> _TASK ITEM_: Output the full set of records exactly.

> _RECORDED DATA_:
- - - - - - -

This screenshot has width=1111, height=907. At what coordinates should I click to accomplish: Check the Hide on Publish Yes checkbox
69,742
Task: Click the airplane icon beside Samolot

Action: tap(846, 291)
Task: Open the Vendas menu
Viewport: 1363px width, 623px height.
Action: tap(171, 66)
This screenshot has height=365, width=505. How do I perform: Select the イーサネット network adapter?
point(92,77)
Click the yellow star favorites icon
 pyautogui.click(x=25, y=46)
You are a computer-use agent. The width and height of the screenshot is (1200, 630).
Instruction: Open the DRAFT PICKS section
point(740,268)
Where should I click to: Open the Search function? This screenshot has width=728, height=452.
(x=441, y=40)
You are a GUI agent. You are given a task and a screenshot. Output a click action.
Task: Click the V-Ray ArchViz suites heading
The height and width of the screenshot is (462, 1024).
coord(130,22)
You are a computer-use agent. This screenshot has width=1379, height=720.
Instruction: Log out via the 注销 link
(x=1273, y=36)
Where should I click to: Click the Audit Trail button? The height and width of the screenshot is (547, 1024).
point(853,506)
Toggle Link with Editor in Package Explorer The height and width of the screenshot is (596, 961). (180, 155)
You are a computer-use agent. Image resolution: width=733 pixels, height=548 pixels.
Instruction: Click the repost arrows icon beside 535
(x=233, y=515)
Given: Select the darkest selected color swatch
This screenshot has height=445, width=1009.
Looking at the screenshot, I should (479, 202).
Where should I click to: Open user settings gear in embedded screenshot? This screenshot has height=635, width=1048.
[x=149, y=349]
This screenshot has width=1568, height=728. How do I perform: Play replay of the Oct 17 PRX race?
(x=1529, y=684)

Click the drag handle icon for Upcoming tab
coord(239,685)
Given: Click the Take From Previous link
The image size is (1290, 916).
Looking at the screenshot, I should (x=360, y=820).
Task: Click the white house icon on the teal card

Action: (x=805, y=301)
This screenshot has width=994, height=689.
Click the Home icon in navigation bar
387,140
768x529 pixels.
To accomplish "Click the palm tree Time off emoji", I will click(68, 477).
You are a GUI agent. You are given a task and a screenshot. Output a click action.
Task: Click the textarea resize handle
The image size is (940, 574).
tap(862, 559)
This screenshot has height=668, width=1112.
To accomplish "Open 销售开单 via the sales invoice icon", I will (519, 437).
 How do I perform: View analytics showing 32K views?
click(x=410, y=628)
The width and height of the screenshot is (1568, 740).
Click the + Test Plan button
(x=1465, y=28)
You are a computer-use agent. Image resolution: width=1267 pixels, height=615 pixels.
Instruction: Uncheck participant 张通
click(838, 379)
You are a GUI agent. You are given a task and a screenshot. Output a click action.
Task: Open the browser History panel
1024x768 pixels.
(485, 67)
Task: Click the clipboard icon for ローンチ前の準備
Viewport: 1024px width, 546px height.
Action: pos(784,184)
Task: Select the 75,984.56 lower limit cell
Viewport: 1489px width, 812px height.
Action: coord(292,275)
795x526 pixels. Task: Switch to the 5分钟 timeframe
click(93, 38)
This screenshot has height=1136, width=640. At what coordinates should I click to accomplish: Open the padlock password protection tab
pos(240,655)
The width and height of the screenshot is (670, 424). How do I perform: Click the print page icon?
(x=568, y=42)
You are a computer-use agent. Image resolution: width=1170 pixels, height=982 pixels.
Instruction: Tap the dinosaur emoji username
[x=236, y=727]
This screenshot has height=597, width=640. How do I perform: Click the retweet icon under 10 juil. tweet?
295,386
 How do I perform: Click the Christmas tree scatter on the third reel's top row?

- - - - - - -

> _EXERCISE SOLUTION_:
This screenshot has width=1111, height=907. At what coordinates should I click to accomplish: Check the Hide on Publish Yes checkbox
69,742
Task: Click the airplane icon beside Samolot

Action: tap(846, 291)
Task: Open the Vendas menu
Viewport: 1363px width, 623px height.
Action: tap(171, 66)
This screenshot has height=365, width=505. How do I perform: Select the イーサネット network adapter?
point(92,77)
Click the yellow star favorites icon
 pyautogui.click(x=25, y=46)
You are a computer-use agent. The width and height of the screenshot is (1200, 630).
Instruction: Open the DRAFT PICKS section
point(740,268)
Where should I click to: Open the Search function? This screenshot has width=728, height=452.
(x=441, y=40)
You are a GUI agent. You are given a task and a screenshot. Output a click action.
Task: Click the V-Ray ArchViz suites heading
The height and width of the screenshot is (462, 1024).
coord(130,22)
You are a computer-use agent. This screenshot has width=1379, height=720.
Instruction: Log out via the 注销 link
(x=1273, y=36)
Where should I click to: Click the Audit Trail button? The height and width of the screenshot is (547, 1024).
point(853,506)
Toggle Link with Editor in Package Explorer The height and width of the screenshot is (596, 961). (180, 155)
You are a computer-use agent. Image resolution: width=733 pixels, height=548 pixels.
Instruction: Click the repost arrows icon beside 535
(x=233, y=515)
Given: Select the darkest selected color swatch
This screenshot has height=445, width=1009.
Looking at the screenshot, I should (479, 202).
Where should I click to: Open user settings gear in embedded screenshot? This screenshot has height=635, width=1048.
[x=149, y=349]
This screenshot has width=1568, height=728. How do I perform: Play replay of the Oct 17 PRX race?
(x=1529, y=684)

Click the drag handle icon for Upcoming tab
coord(239,685)
Given: Click the Take From Previous link
The image size is (1290, 916).
Looking at the screenshot, I should (x=360, y=820).
Task: Click the white house icon on the teal card

Action: (x=805, y=301)
This screenshot has width=994, height=689.
Click the Home icon in navigation bar
387,140
768x529 pixels.
To accomplish "Click the palm tree Time off emoji", I will click(68, 477).
You are a GUI agent. You are given a task and a screenshot. Output a click action.
Task: Click the textarea resize handle
The image size is (940, 574).
tap(862, 559)
This screenshot has height=668, width=1112.
To accomplish "Open 销售开单 via the sales invoice icon", I will (519, 437).
 How do I perform: View analytics showing 32K views?
click(x=410, y=628)
The width and height of the screenshot is (1568, 740).
Click the + Test Plan button
(x=1465, y=28)
You are a computer-use agent. Image resolution: width=1267 pixels, height=615 pixels.
Instruction: Uncheck participant 张通
click(838, 379)
You are a GUI agent. You are given a task and a screenshot. Output a click action.
Task: Open the browser History panel
1024x768 pixels.
(485, 67)
Task: Click the clipboard icon for ローンチ前の準備
Viewport: 1024px width, 546px height.
Action: pos(784,184)
Task: Select the 75,984.56 lower limit cell
Viewport: 1489px width, 812px height.
Action: coord(292,275)
795x526 pixels. Task: Switch to the 5分钟 timeframe
click(93, 38)
This screenshot has height=1136, width=640. At what coordinates should I click to accomplish: Open the padlock password protection tab
pos(240,655)
The width and height of the screenshot is (670, 424). How do I perform: Click the print page icon?
(x=568, y=42)
You are a computer-use agent. Image resolution: width=1170 pixels, height=982 pixels.
Instruction: Tap the dinosaur emoji username
[x=236, y=727]
This screenshot has height=597, width=640. How do I perform: Click the retweet icon under 10 juil. tweet?
295,386
 How do I perform: Click the Christmas tree scatter on the third reel's top row?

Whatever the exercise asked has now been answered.